Beyond this was a small vestibule whose walls were covered with bold bas-reliefs and vertical lines of hieroglyphs. And— a rare sight in the ruinous condition of most other temples still standing—three perfectly preserved doorways led out of the end and side walls of this tiny vestibule. Each lintel was topped by an architrave formed of a line of more than twenty stately cobras. The serpents were not mere half-reliefs chiselled into the surface of the wall, but solid sculptures; their heads were raised and their hoods outstretched. The familiar emblem of the winged sun rested on a shelf below each line, the whole forming a massive adornment nearly one yard high.

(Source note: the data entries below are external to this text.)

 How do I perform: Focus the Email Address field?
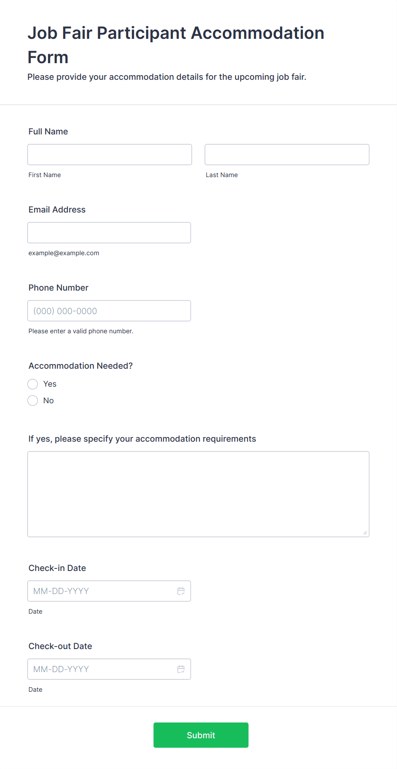tap(109, 233)
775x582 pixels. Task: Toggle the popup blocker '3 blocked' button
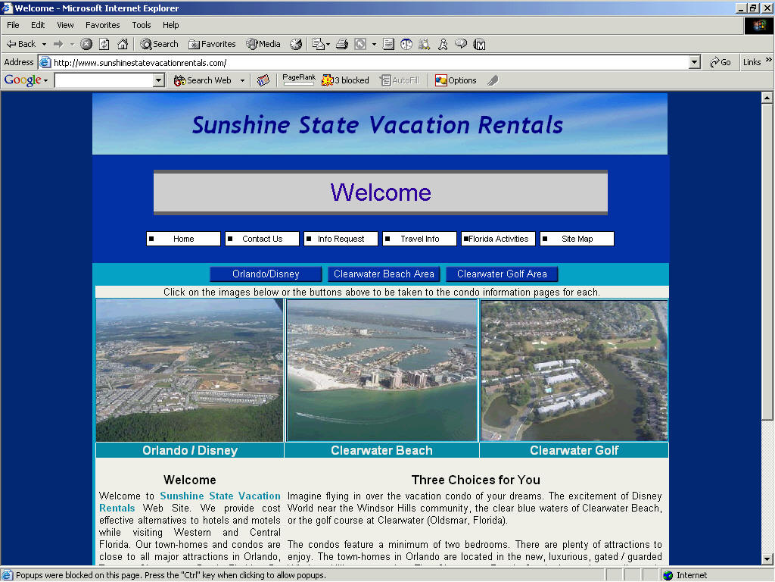pos(345,80)
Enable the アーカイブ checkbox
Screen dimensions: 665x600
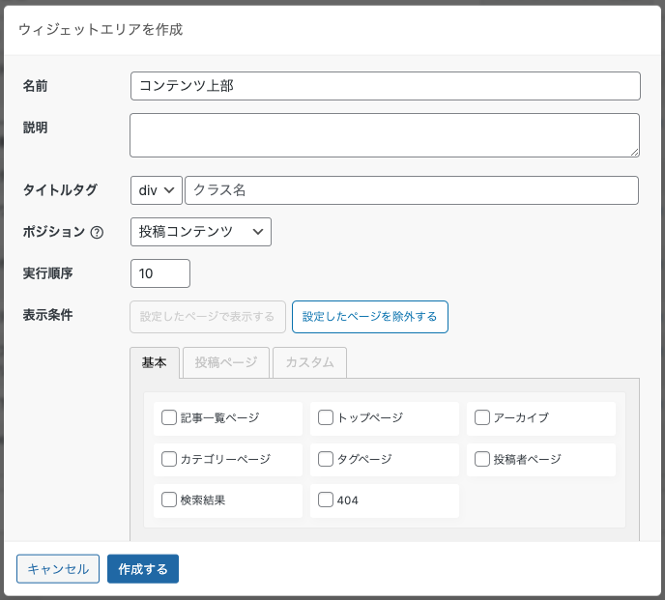(481, 417)
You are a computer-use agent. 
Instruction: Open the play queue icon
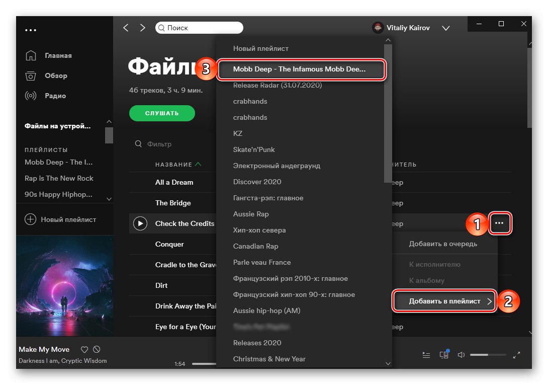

These royal cobra adornments indicated, to my mind, that the three chambers to which the doorways gave access possessed considerable importance in the temple plan. I passed through the doorway at the farther end (the doors themselves no longer exist, although the top and bottom sockets into which the posts were fitted can clearly be seen) and reached a little shrine whose sides depicted the king at worship as well as the standard of the goddess Hathor. Below this yawned a large gap in the stone flooring, which was revealed under torchlight as the broken entrance to an underground crypt. I again examined the two side chambers there and found holes in the corners, which led down to the same crypt, as well as to an underground passage. Indeed, the entire place was honeycombed with subterranean vaults and corridors; on the right of the portico, I discovered two other floor-gaps, opening above narrow passages whose dust was entirely untrodden.
Exploration revealed that one of these passages actually traversed the ground until it reached the temple of Khonst7. itself.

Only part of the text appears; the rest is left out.